### Assignment
Return the entries below verbatim. Pictures stay out.

(Beginning of Available records)

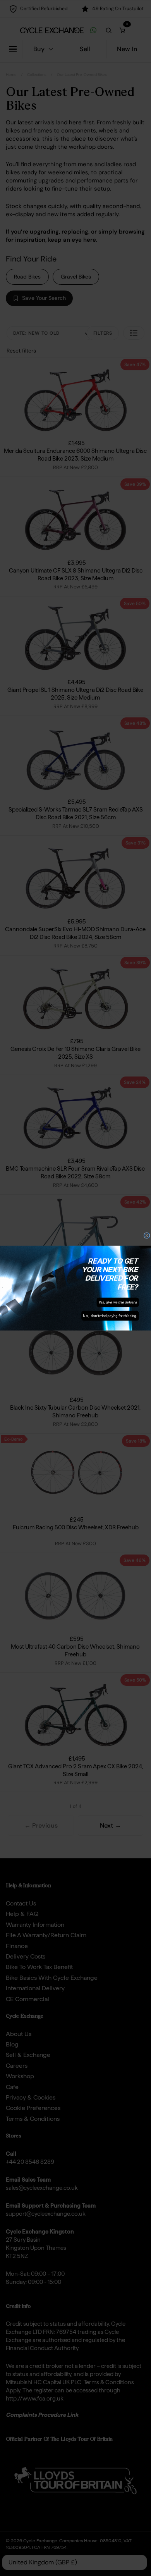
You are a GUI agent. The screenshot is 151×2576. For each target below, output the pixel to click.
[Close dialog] (146, 1235)
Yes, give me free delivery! (117, 1302)
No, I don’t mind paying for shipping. (110, 1315)
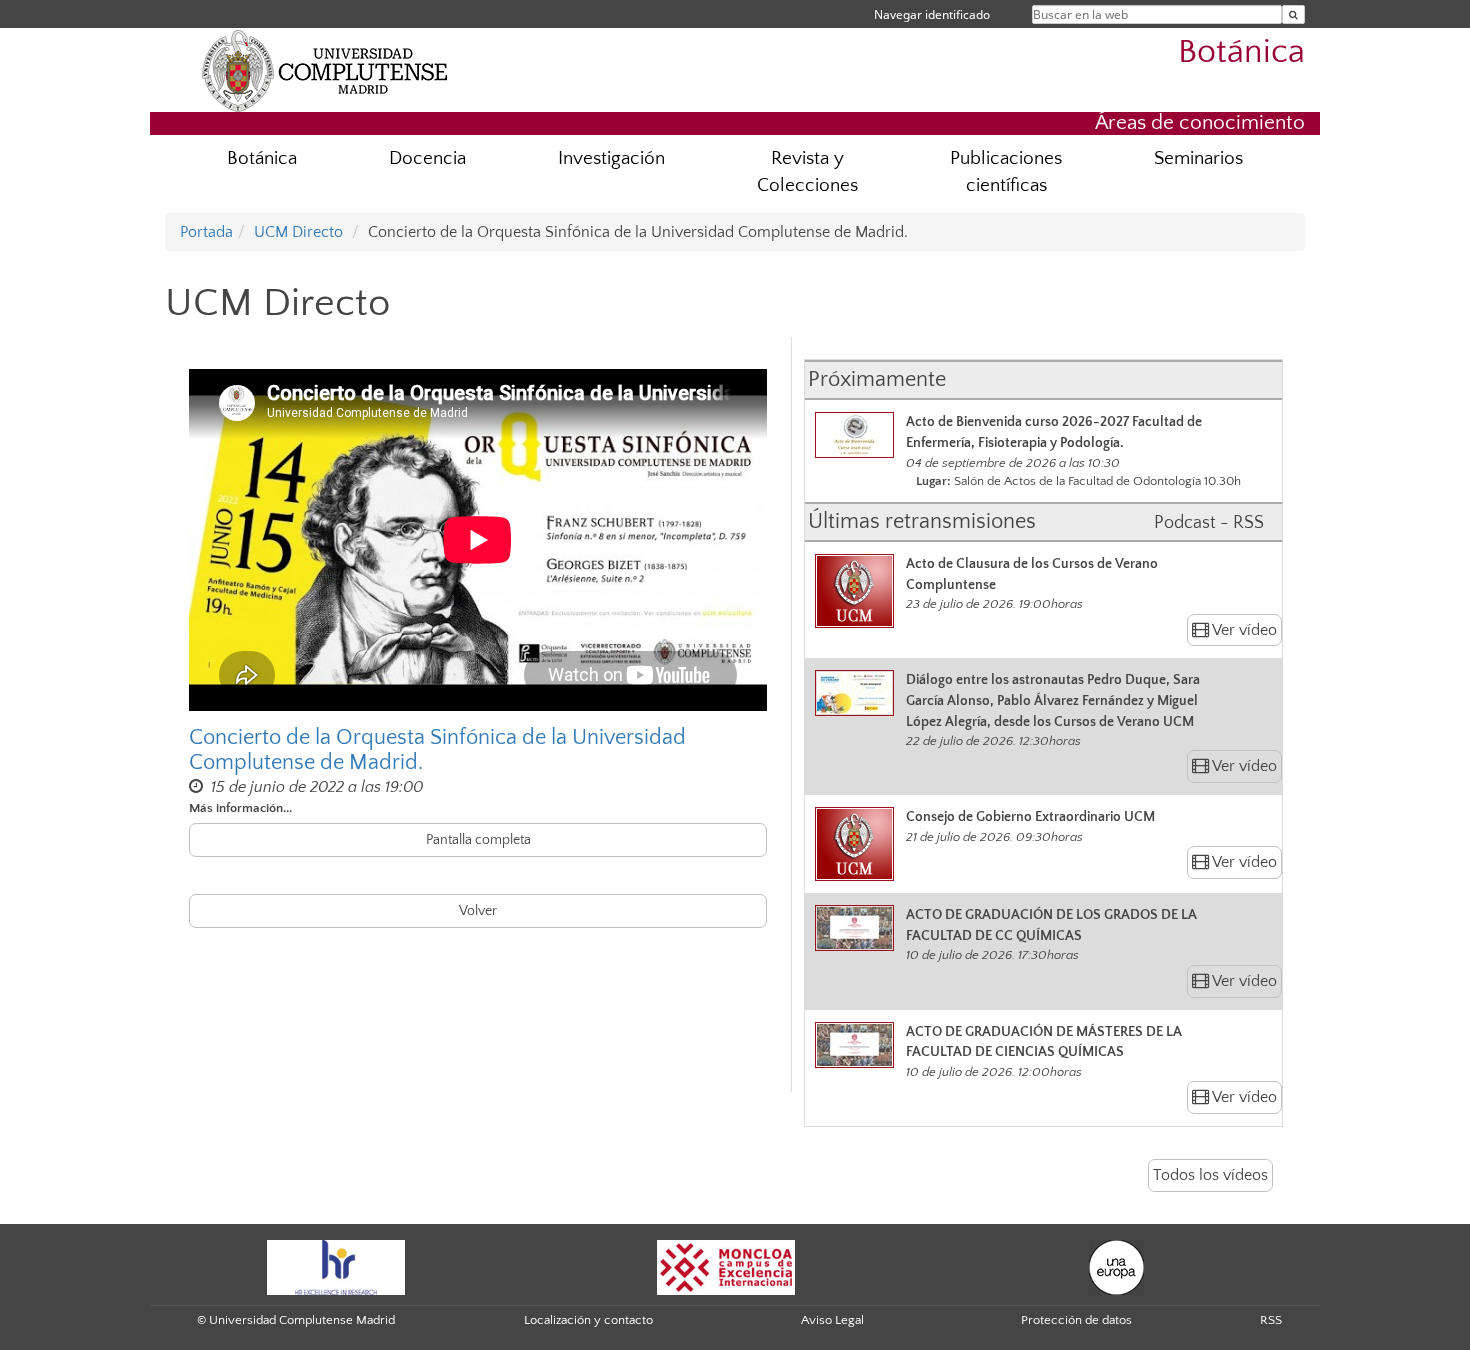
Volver (478, 911)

(End of Available records)

### Problem solution
You are a GUI agent. The screenshot is 151×2576. For each target below, output the pixel to click.
[Close dialog] (146, 1235)
Yes, give me free delivery! (117, 1302)
No, I don’t mind paying for shipping. (110, 1315)
Volver (478, 911)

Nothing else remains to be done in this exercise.